Till then, the daily routine continues. One morning, I’m out with Igor and Oleksandr as they yank out a rocket casing from the mud as another 40-strong volley is launched nearby. That afternoon, under fire, they speed into a front-line community to save a woman wounded by a Russian shell that killed her husband in the same blast. Elsewhere, they tackle house fires in the dead of night, set ablaze not only by incoming artillery but also dodgy, makeshift heaters after Russia devastated Ukraine’s power network. Sometimes, they’re called out by residents who haven’t seen their neighbours for days; once inside, the firemen find elderly people at death’s door, or already dead – a grim, hidden consequence of the humanitarian crisis where a lack of heating, income and family support are causing a spike in these lonely ends.

Towards the last day of my stay, Igor and Sasha receive an order to collect four elderly people who can no longer look after themselves and bring them to the town centre.
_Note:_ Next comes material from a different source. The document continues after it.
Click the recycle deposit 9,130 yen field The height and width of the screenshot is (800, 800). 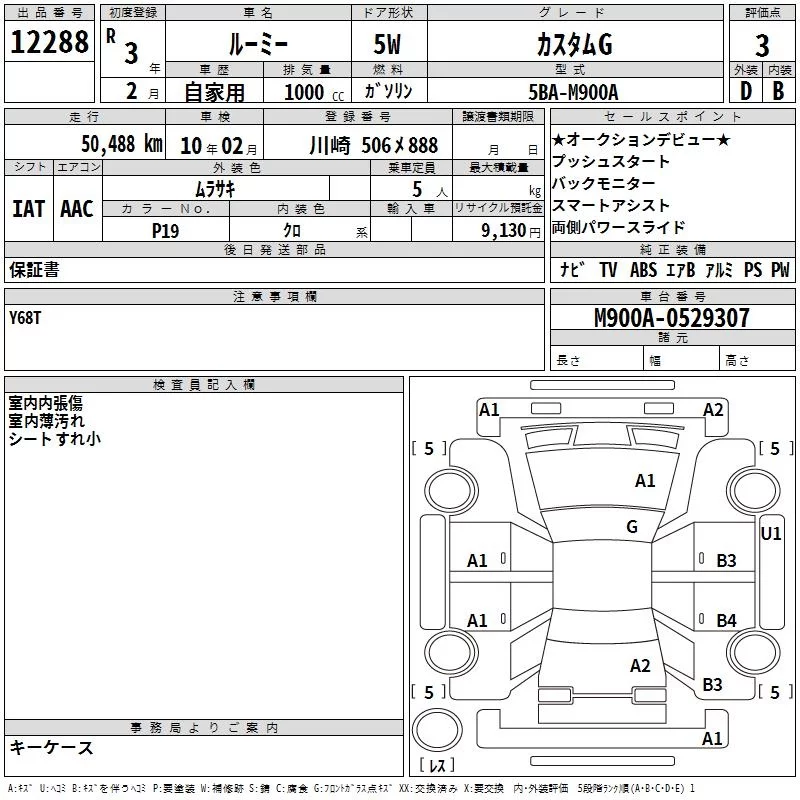point(498,231)
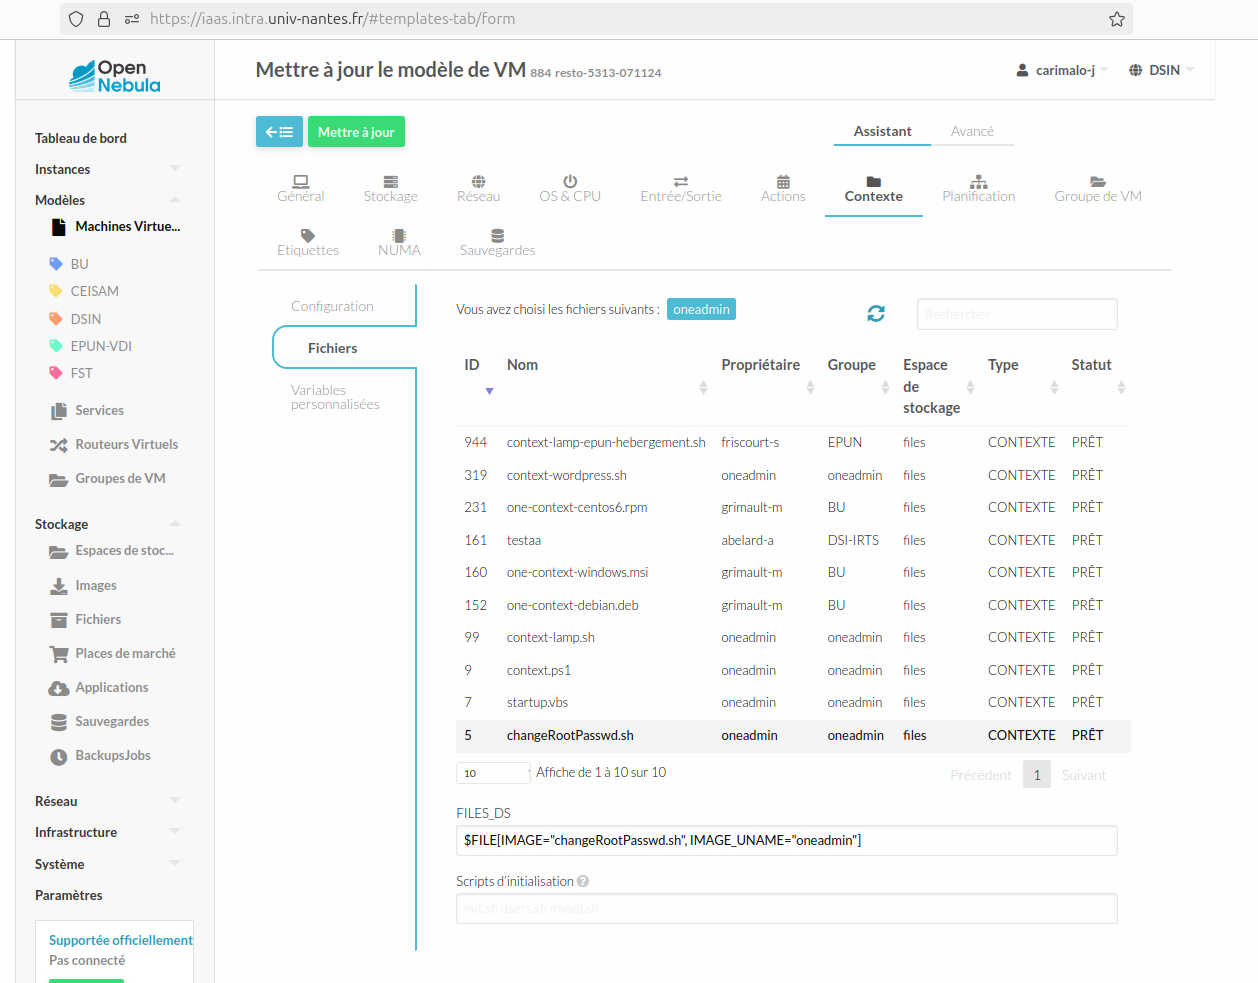Click the Mettre à jour button
The width and height of the screenshot is (1258, 983).
click(x=356, y=131)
From there, they’ll be taken by minibus to a care home away from the warfront.

Among them is a blind widow in her 80s called Yulia. Inside her cramped, run-down home, pictures of saints and the Virgin Mary peel from the wall. A neighbour wraps her up in a winter coat and woollen hat before she crosses herself and hobbles out of her front door, probably for the last time.

For the firemen, this low-octane task is a welcome break from the intense stress of other operations. But it is intensely sad to witness – the old and the vulnerable forced into exile as Russia continues its nationwide blitz.

Once on the bus, some of her fellow passengers seem disconnected from this terrible reality. ‘Is there a war on, a real war?’ asks a smiling old gent behind her. ‘Or is it just a play?’

But blind Yulia sees it clearly. Before they depart, I ask her if she’s glad to be going somewhere safer. She doesn’t smile, and replies: ‘Probably nowhere is safe now.’